To deal with the influx, the government plans to reassign regular border officers to help manage irregular crossings at Lacolle, and to temporarily bring in students to fill the void.

That means students will work with regular officers to “determine the admissibility of people and goods to Canada.”

They don’t carry guns and can only work at international airports and mail processing centres in 16 cities across the country, including Toronto, Vancouver, and Montreal.

The Toronto Pearson Airport, for example, will have 26 percent more summer student staff, the public safety minister’s office confirmed to VICE News in a statement. Staff are reassigned every year, and the agency also uses overtime and leave restrictions to deal with summer volumes, the statement continued.

“We know the volumes this summer everywhere are going to be big. They always are in summer,” Mr.

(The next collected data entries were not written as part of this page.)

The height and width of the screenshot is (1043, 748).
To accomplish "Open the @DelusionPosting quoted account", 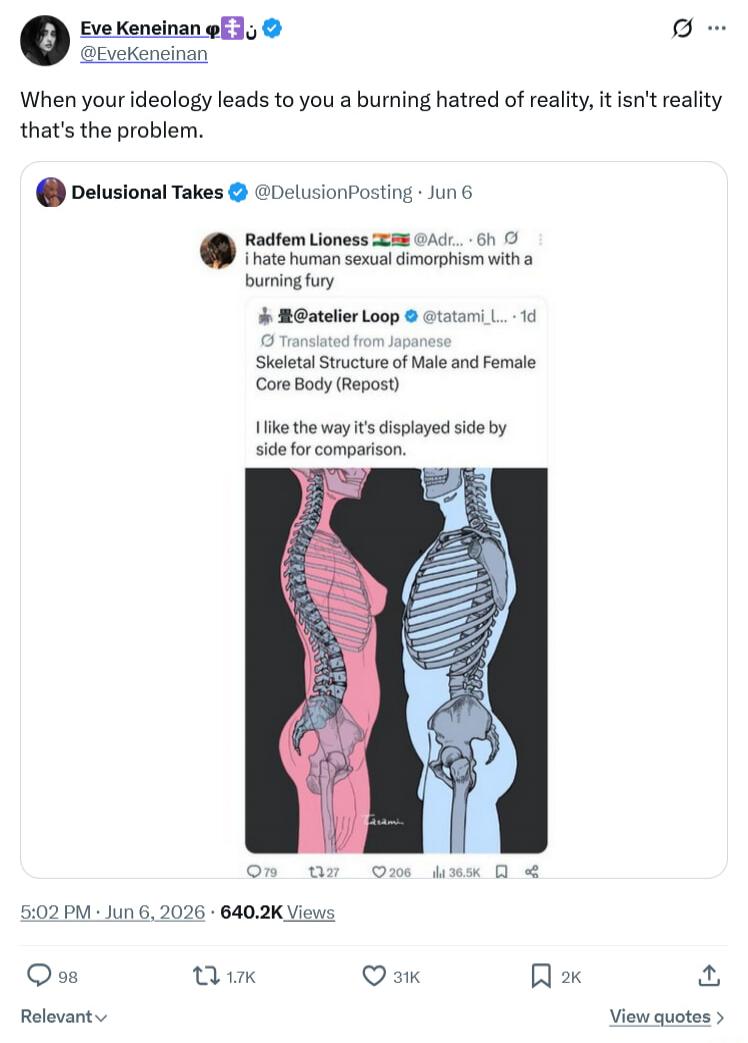I will tap(333, 192).
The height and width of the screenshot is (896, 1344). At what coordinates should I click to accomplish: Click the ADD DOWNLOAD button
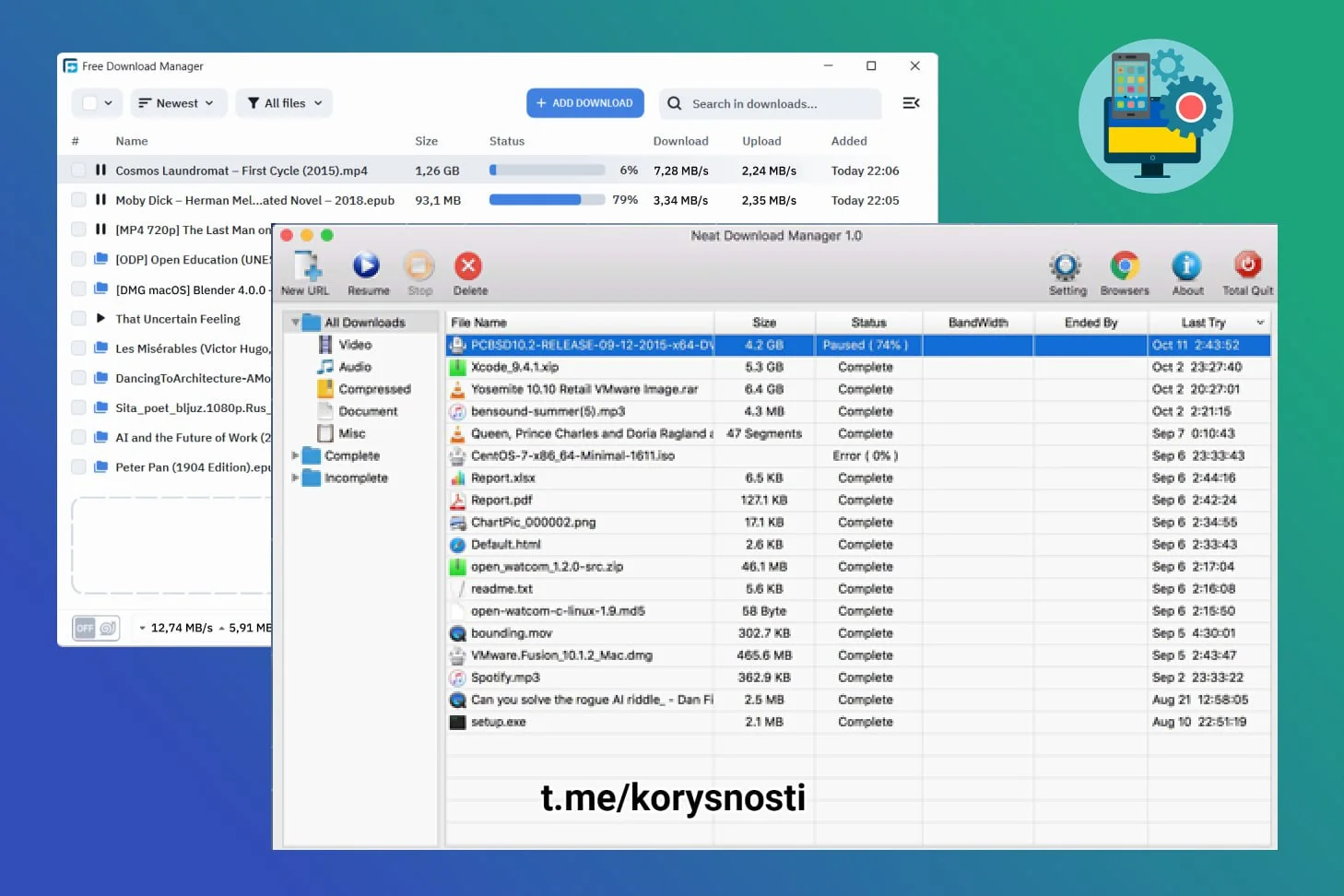[x=584, y=103]
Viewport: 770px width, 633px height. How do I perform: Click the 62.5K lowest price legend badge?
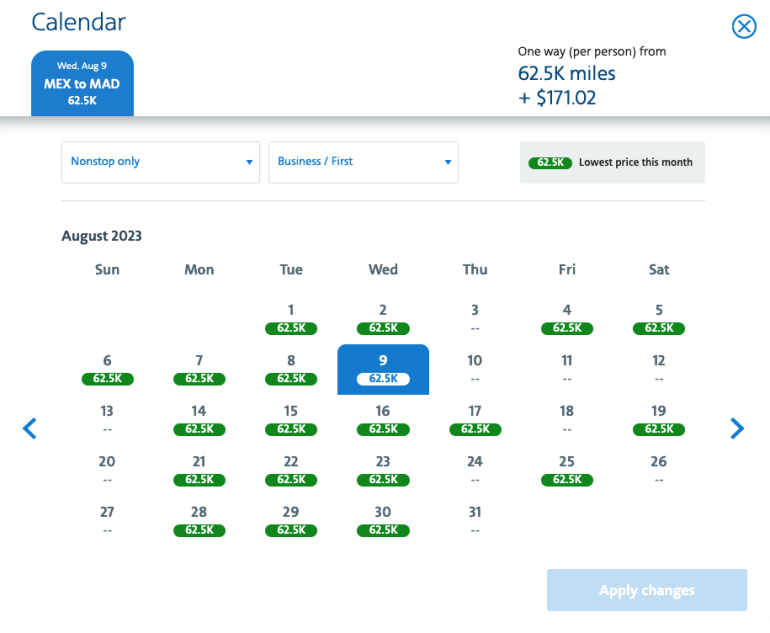(x=549, y=162)
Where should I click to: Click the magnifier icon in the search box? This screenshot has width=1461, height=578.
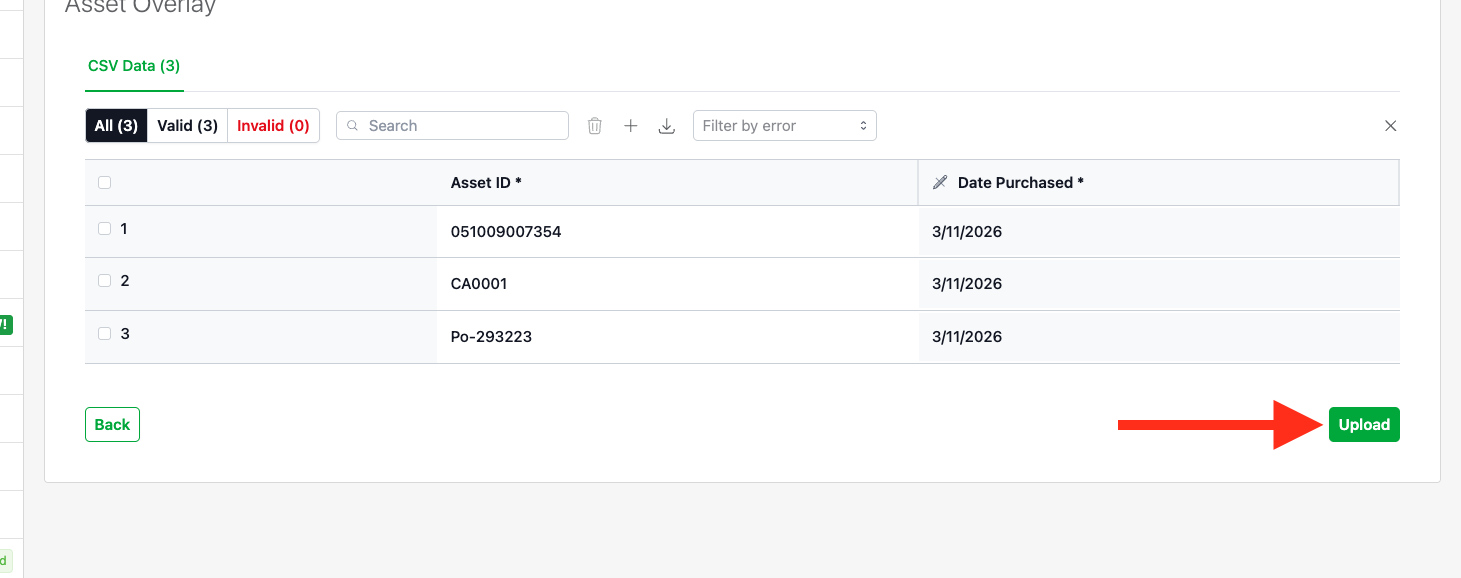[x=352, y=125]
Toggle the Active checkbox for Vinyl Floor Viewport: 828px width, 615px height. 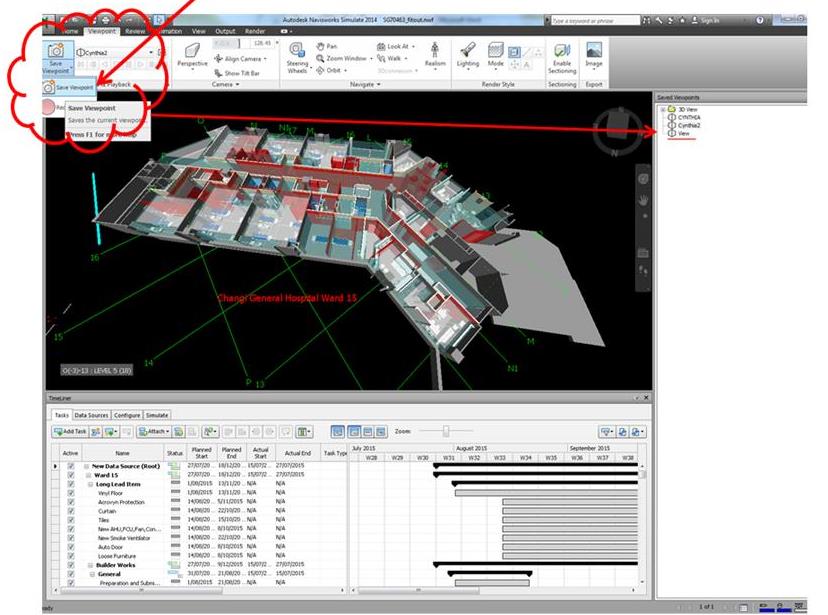coord(69,492)
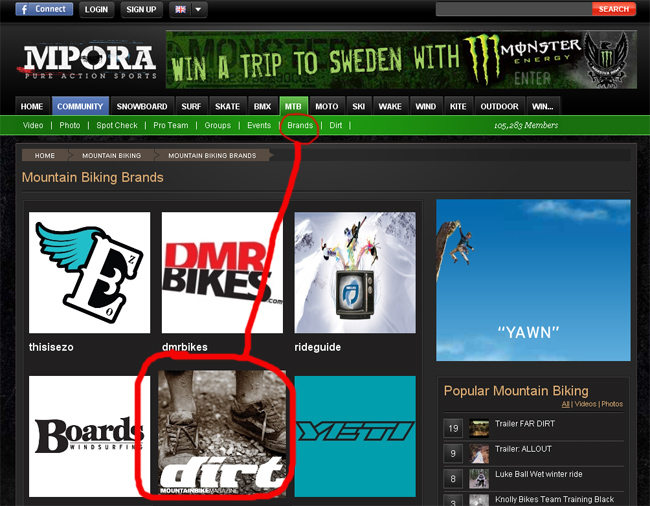Open the thisisezo brand logo

coord(89,272)
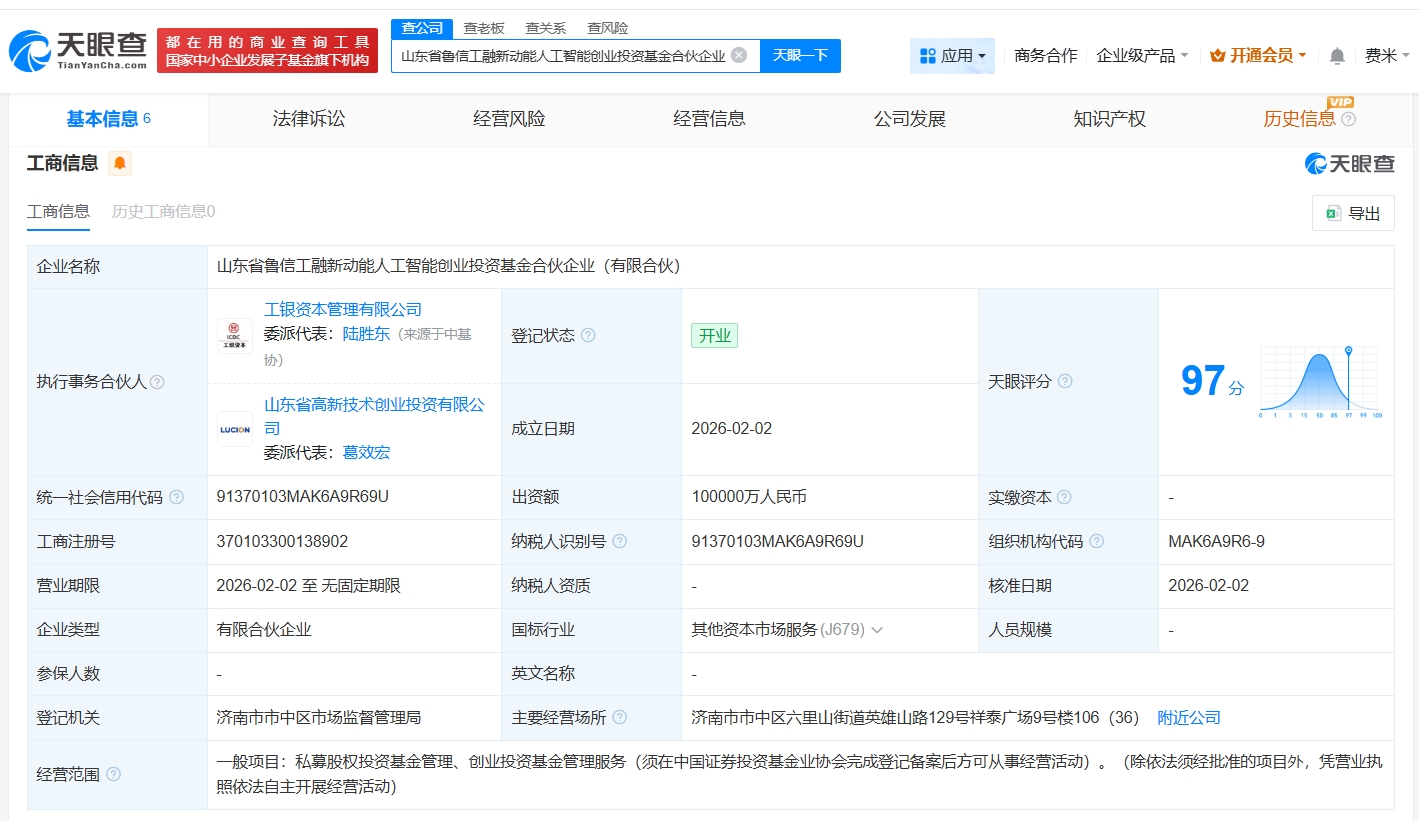Click the ICBC Capital company logo
Screen dimensions: 1419x821
coord(235,335)
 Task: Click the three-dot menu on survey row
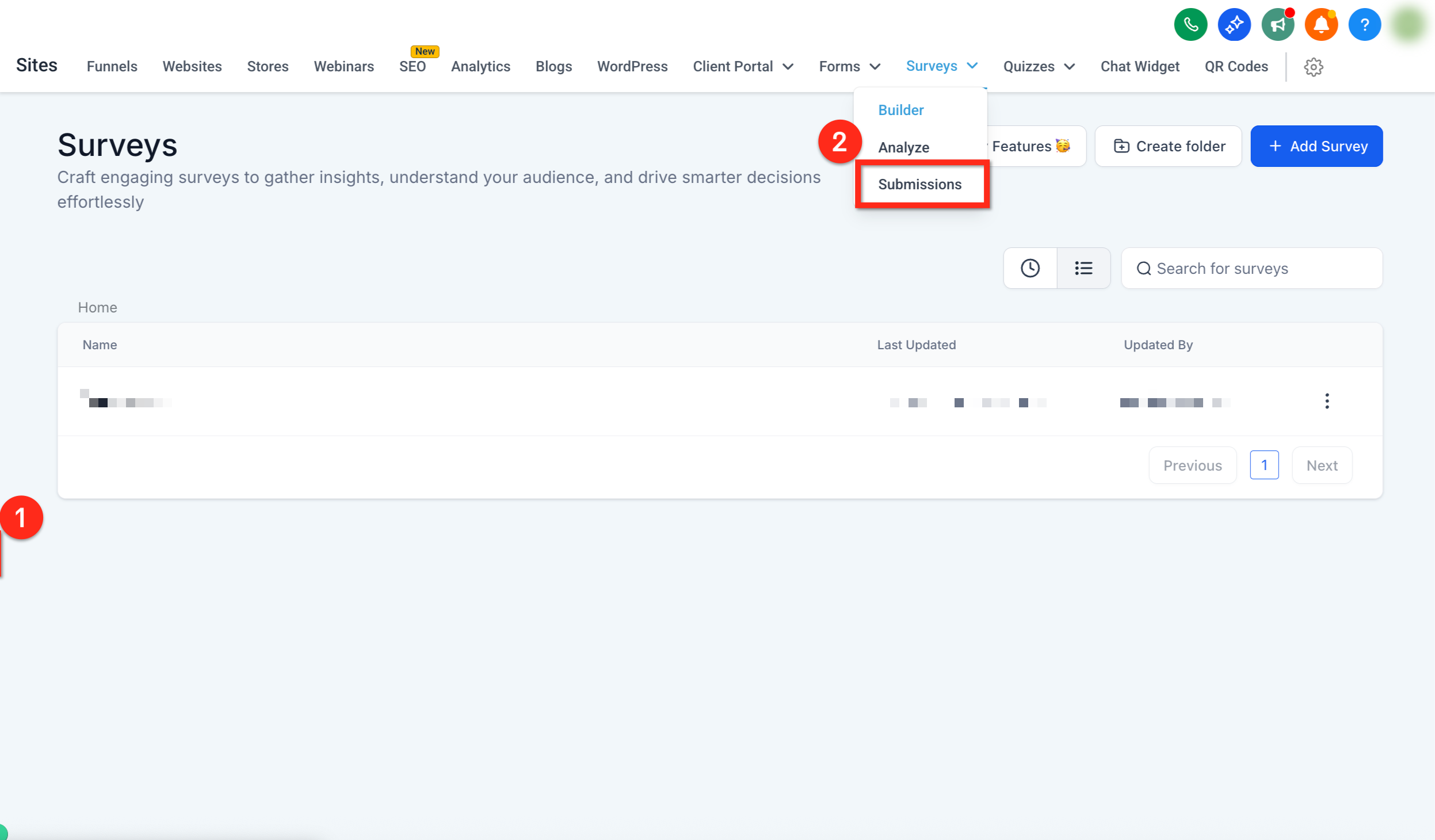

Goodale told reporters in Saskatoon on Thursday. “We were anticipating a big surge last year and managed it with virtually no complaints and we are certainly intending to keep the standards high this year.”

The agency’s goal at the Toronto airport is to keep wait times under 20 minutes for travellers, and re-assigning border officers to manage irregular border crossings at St-Bernard de Lacolle will have no impact on operations at Pearson, the statement stressed.

“Opposition parties are playing politics by spreading fears about wait times that are totally divorced from reality and by proposing simplistic slogans that won’t work,” said the statement. “Our government is managing the pressures at our border efficiently and securely.”

The paid full time placements last from May to the end of August, and some part time positions are available from September to April, with preference given to students in fields related to the job, like criminology law, security, law enforcement, psychology, sociology or police studies, according to the website.

The student officers receive a mix of classroom and online training, as well as coaching on the job. According to the union of border and customs officers, student staff only get two weeks of training, as opposed to the 18 weeks of training regular border agents have to go through.

“They are hiring students so they can free resources to go and help at the land border, but the problem is the expertise at those major airports is getting diluted,” Jean-Pierre Fortin, national president of the Customs and Immigration Union, told the Globe and Mail. “There will be less inspection and less enforcement actions that are taking place.”

According to Fortin, about 100 students will be sent to the Montreal and Vancouver airports, while the Toronto airport will receive about 150.